National Nurses United (NNU), a California-based union with 175,000 members, is blaming hospitals for nursing shortages that have arisen during the COVID-19 pandemic.
In a news release issued last Thursday, NNU said that chronic understaffing by hospitals has driven away many nurses who are not "willing to risk their licenses or the safety of their patients by working under unsafe conditions in hospitals."
The union claims there is no nursing shortage in the US as a whole, citing a 2017 report from the US Department of Health and Human Services (HHS) that found there will be enough RNs to meet the nation's health needs through 2030.
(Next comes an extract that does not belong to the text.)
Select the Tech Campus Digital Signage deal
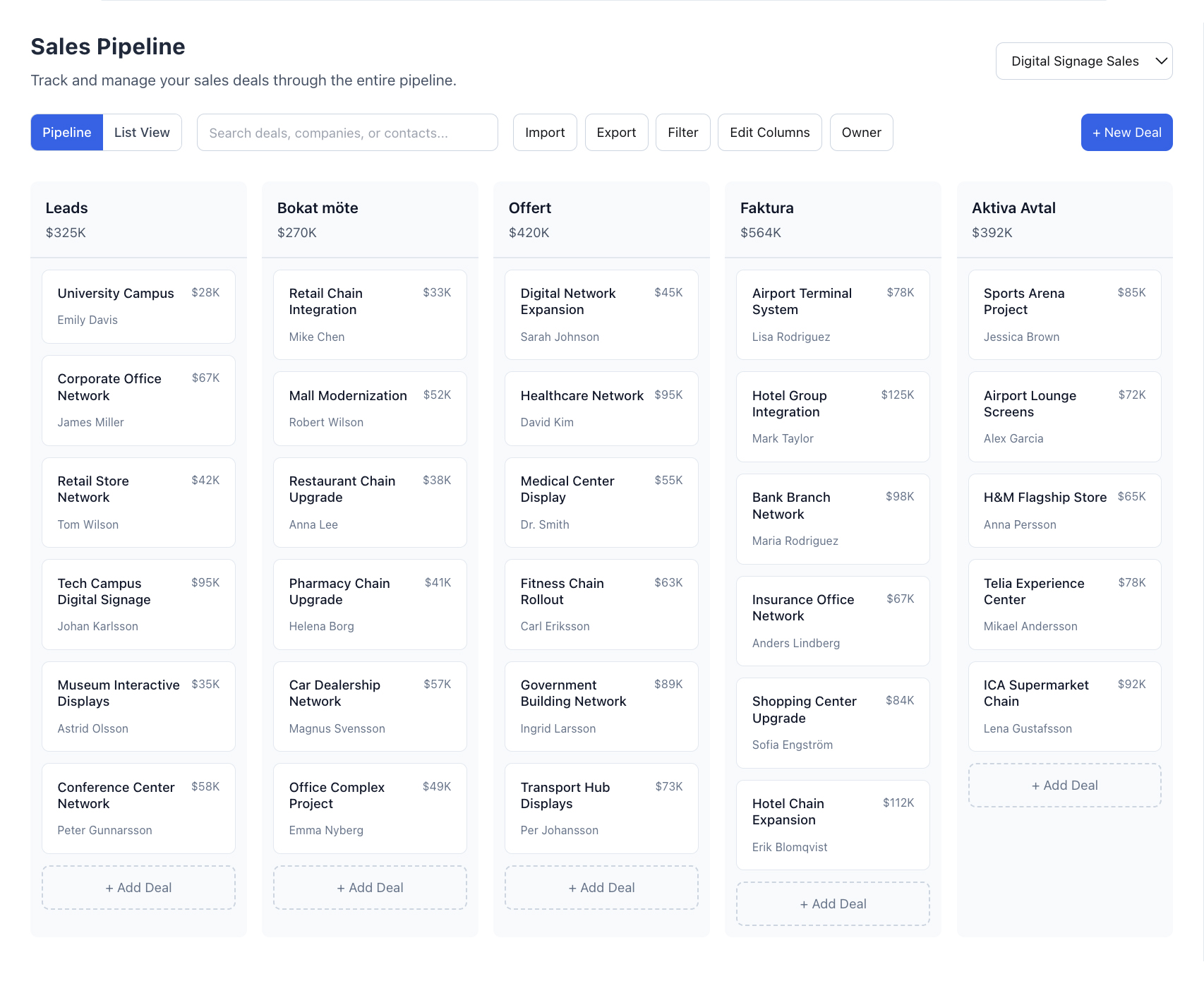 click(x=138, y=604)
NNU does, however, admit that nurses are inequitably distributed across the country and that there are shortages in some areas.
The inadequate supply of nurses in some states, the union claims, is a direct result of hospitals' treatment of frontline nurses. Even before the COVID crisis, NNU alleges, hospitals understaffed every unit and every shift to maximize profits and "excess revenue."
Hospitals also have not maintained "a robust pool of nurses from which to draw when scheduling shifts," NNU states.
During the COVID pandemic, the union adds, "hospitals rejected nurses' advice…to prepare and plan for predictable staffing needs, including hiring and training more nurses, and cross-training current staff nurses to work in critical care departments.